- _Activity list_:
1 > Could you copy the passage of the Fabio Toninelli biography from "Fabio Toninelli (born" up to and including "stochastic interface dynamics."?
2 > Can you pick up the Fabio Toninelli biography after its final sentence and continue writing it?

- _Selected text_:
-=-=-

Italian mathematician

Fabio Toninelli (born 1975) is an Italian mathematician who works in probability theory, stochastic processes and probabilistic aspects of mathematical physics.

==Education==
He obtained his PhD in physics, in 2003, from Scuola Normale Superiore di Pisa.

==Career==
Between 2004 and 2020 he was senior researcher at Centre National de la Recherche Scientifique (CNRS) in Lyon. Since 2020 he has been Professor of Mathematics at Technische Universität Wien.

In 2021–2024 he was co-editor-in-chief (jointly with Bálint Tóth) of the journal Probability Theory and Related Fields.

==Research==
Toninelli has contributed substantially to the mathematical theory of disordered statistical mechanical systems, mixing of Markov chains, dimer models. His most significant contributions concern the theory of mean-field spin glasses, of polymers in random environments and of stochastic interface dynamics.

-=-=-

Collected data
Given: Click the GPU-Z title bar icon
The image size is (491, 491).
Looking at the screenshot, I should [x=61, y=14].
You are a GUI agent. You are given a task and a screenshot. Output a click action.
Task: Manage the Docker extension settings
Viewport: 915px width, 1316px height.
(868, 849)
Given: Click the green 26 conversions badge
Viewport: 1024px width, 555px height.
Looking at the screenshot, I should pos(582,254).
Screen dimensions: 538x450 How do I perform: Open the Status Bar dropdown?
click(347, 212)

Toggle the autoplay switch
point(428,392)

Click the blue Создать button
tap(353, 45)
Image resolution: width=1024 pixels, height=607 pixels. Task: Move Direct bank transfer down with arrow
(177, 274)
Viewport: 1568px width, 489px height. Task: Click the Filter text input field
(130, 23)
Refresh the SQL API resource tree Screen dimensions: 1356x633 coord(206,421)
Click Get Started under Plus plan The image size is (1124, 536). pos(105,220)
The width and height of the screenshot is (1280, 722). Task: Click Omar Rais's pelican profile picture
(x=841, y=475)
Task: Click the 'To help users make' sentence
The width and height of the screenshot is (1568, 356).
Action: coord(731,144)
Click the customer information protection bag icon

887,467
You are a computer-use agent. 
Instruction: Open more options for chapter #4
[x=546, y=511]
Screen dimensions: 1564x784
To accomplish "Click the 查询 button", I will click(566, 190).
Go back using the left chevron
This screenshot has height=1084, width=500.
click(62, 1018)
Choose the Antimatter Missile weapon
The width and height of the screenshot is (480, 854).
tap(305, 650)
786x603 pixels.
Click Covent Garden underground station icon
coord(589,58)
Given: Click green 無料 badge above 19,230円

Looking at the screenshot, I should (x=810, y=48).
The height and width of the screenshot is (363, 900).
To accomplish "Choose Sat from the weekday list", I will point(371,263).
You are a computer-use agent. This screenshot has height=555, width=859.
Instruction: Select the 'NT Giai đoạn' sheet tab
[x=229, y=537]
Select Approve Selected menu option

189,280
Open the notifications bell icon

-=-=-

- _Answers_:
1 >
Fabio Toninelli (born 1975) is an Italian mathematician who works in probability theory, stochastic processes and probabilistic aspects of mathematical physics.

==Education==
He obtained his PhD in physics, in 2003, from Scuola Normale Superiore di Pisa.

==Career==
Between 2004 and 2020 he was senior researcher at Centre National de la Recherche Scientifique (CNRS) in Lyon. Since 2020 he has been Professor of Mathematics at Technische Universität Wien.

In 2021–2024 he was co-editor-in-chief (jointly with Bálint Tóth) of the journal Probability Theory and Related Fields.

==Research==
Toninelli has contributed substantially to the mathematical theory of disordered statistical mechanical systems, mixing of Markov chains, dimer models. His most significant contributions concern the theory of mean-field spin glasses, of polymers in random environments and of stochastic interface dynamics.

2 >
==Recognition==
Toninelli was an invited speaker of the International Congress of Mathematicians ICM-2018 (Rio de Janeiro), an invited plenary speaker of the 9th European Congress of Mathematics (Sevilla, 2024, https://www.ecm2024sevilla.com/), an invited plenary speaker of the International Congress on Mathematical Physics ICMP-2018 (Montreal), and an invited plenary speaker of the Conference on Stochastic Processes and their Applications SPA-2014 (Buenos Aires).